EXECUTIVE EMPLOYMENT AGREEMENT

This Employment Agreement (the “Agreement”) is effective as of the 17th day of December, 2021 (the “Effective Date”), between Peraso Technologies Inc. (the “Company”) and Ron Glibbery (the “Executive”).

RECITALS:

WHEREAS the Company desires to employ the Executive and the Executive desires to be employed by the Company, in accordance with the terms and conditions contained in this Agreement;

AND WHEREAS in connection with the closing of the transactions contemplated by the Arrangement Agreement, dated as of September 14, 2021 (as amended, the “Arrangement Agreement”), by and among the Company, MoSys, Inc. (“MoSys”), and its newly formed subsidiaries, 2864552 Ontario Inc. (“Callco”) and 2864555 Ontario Inc. (“Canco”), the Company and MoSys desire to employ the Executive as the Chief Executive Officer of the Company and MoSys, and the Executive desires to be employed in such capacities on the terms and conditions set forth herein;

AND WHEREAS the Company is only willing to enter into this Agreement on the basis that the Executive observe the restrictive covenants set out herein, which have been negotiated in good faith and which the Executive acknowledges as being reasonable given the nature of his position pursuant to this Agreement;

NOW THEREFORE In consideration of the foregoing, the Executive’s eligibility for the Bonus (as defined below) and the Option Grant (as defined below), and the other mutual agreements contained herein (the receipt and adequacy of which are acknowledged), the parties agree as follows:

ARTICLE 1

INTERPRETATION

 

Section 1.1

Definitions.

In this Agreement, unless otherwise defined herein, capitalized terms have the meaning set out in Schedule “A” annexed to this Agreement.

 

Section 1.2

Extended Meanings.

In this Agreement, words importing the singular include the plural and vice versa and words importing gender include all genders.

 

Section 1.3

Headings.

The division of this Agreement into articles and sections and the insertion of headings are for convenience of reference only and will not affect the construction or interpretation of this Agreement.

 

Section 1.4

References.

References to a specific article, or section are to be construed as references to that specified article, or section of this Agreement, unless the context otherwise requires.

 

Section 1.5

Currency.

All dollar amounts referred to in this Agreement are in Canadian currency, unless otherwise specifically indicated.


ARTICLE 2

EMPLOYMENT POSITION AND DUTIES

 

Section 2.1

Employment.

Dataset content:
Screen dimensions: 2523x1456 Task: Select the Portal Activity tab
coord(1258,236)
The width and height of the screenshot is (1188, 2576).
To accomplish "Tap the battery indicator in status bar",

Challenges:
a. From the employment agreement, can you reproduce the passage that begins at the words "Section 1.1" and stops after the words "to this Agreement.", with no changes?
b. In the employment agreement, in what currency are dollar amounts given unless stated otherwise?

Results for the exercise:
a.
Section 1.1

Definitions.

In this Agreement, unless otherwise defined herein, capitalized terms have the meaning set out in Schedule “A” annexed to this Agreement.

b. Canadian currency.